July 15th, 2011 at 8:24 am
“Thought of the day – is that why ‘erection’ sounds so much like ‘election’ – because both lead to polls?”
No, because both of them lead to somebody getting fucked.
July 15th, 2011 at 9:14 am
I’m with Peter. If folks are flying around carrying hamsters with unusually-prolonged erections…well, I don’t have a problem with that. Extracting useful data from the results that ends up saving lives is a nice bonus, but I’d think that the story about flying around carrying hamsters with erections would be a cool way to encourage teenagers to study science. “Look at the kinds of weird shit we get to do. Can you believe they actually PAY us for this???!!!”
Or maybe my sample of human behavior is just biased.
July 15th, 2011 at 9:49 am
“If folks are flying around carrying hamsters with unusually-prolonged erections…well, I don’t have a problem with that.”
I wonder if the TSA groped the hamsters?
July 15th, 2011 at 11:47 am
Not to quibble with a lovely rant, but I’m pretty sure a lack of scientific curiosity doesn’t even qualify you to enjoy the technology of bricks.
Considering that bricks probably came about with “Hey Thog, check out this dry sticky mud.
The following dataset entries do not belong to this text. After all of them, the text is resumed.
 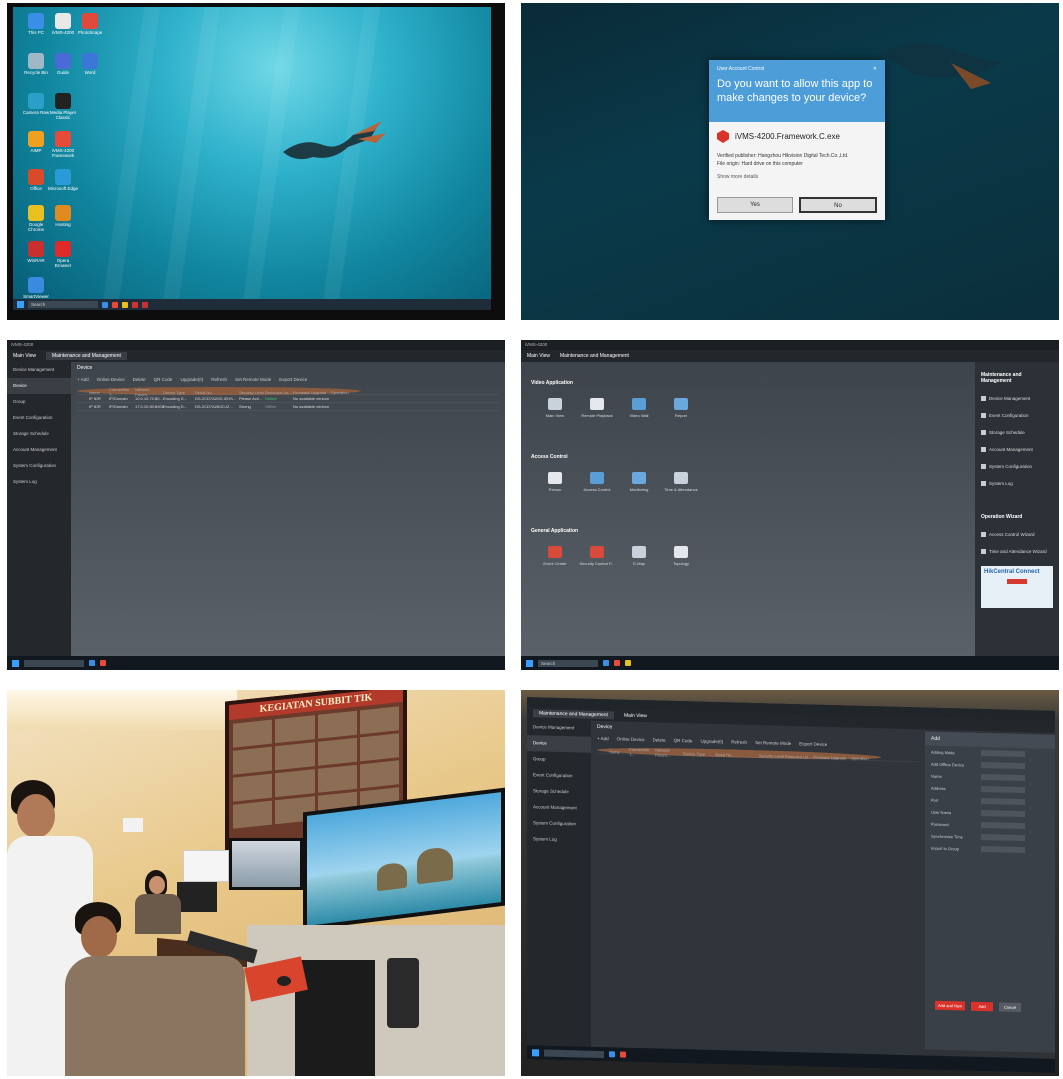 I want to click on sidebar-item: Storage Schedule, so click(x=559, y=792).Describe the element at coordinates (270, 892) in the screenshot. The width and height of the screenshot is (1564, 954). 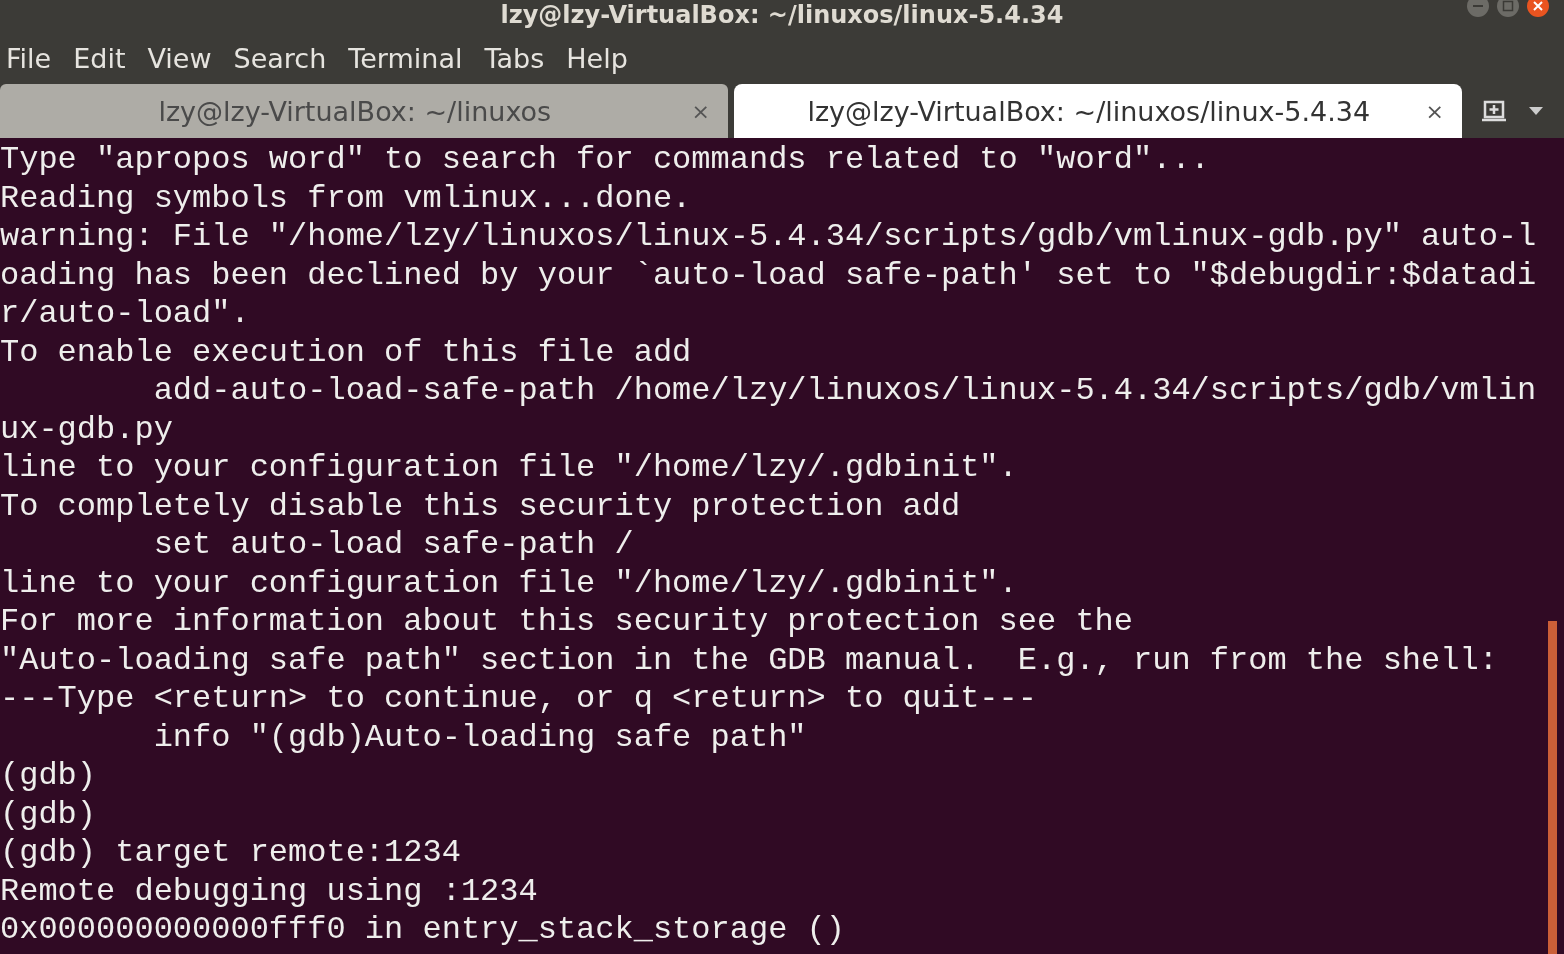
I see `terminal-line: Remote debugging using :1234` at that location.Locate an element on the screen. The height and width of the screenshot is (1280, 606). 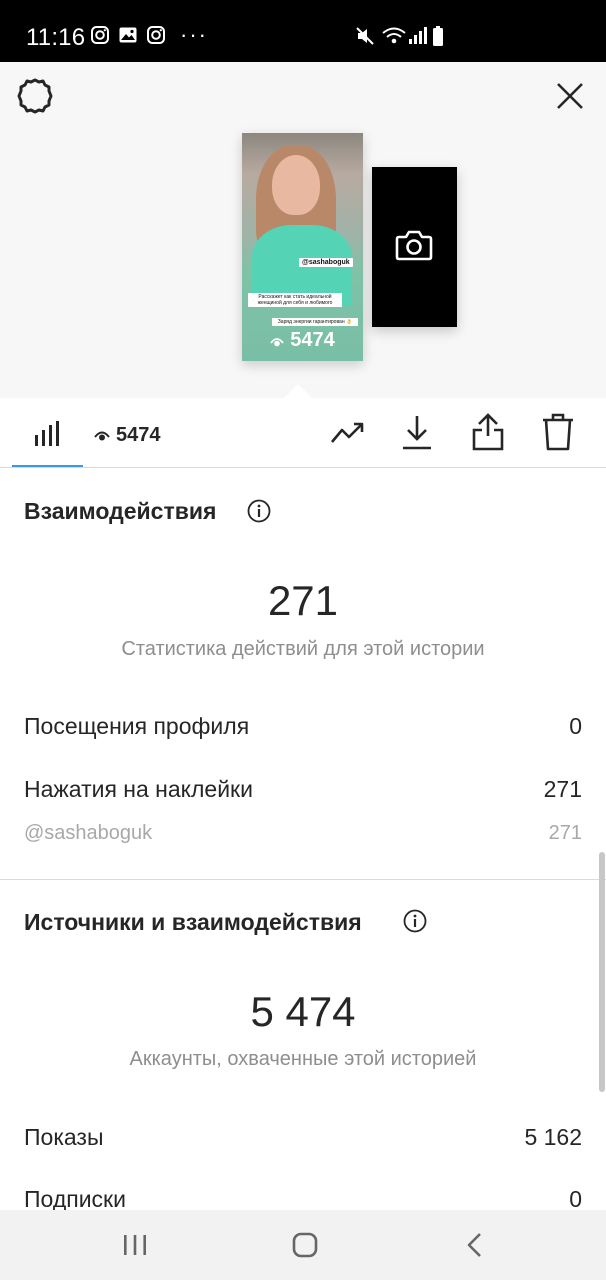
views-tab: 5474 is located at coordinates (128, 436).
I think we can build with this.”
“Good idea Og, but if we put some grass or straw in there, it holds together much better…”
July 15th, 2011 at 2:18 pm
1) Smurfs are plainly mammals. The females have visible body hair – and we can assume that there is minuscule body hair on all of them that would not be rendered in the resolutions available.
(Bipedal? Visible body hair, at least on one sex? Two sexes? I think we’re going to have to assume the mammalia.)
2) It’s also good to point out that we haven’t “cured cancer”, because cancer is not one single disease – and because it turns out that it’s pretty damned hard.
(We have, I believe, effectively cured some of them, one way or another. Which is good.)
It’s not like there isn’t an immense amount of effort and treasure being devoted to attempts to cure cancers, especially the most prevalent and dangerous ones.
July 20th, 2011 at 12:12 pm
Regardless of whether smurfs are mammals, they don’t apparently breed sexually: Smurfette was created by Gargamel; she’s not a natural creation.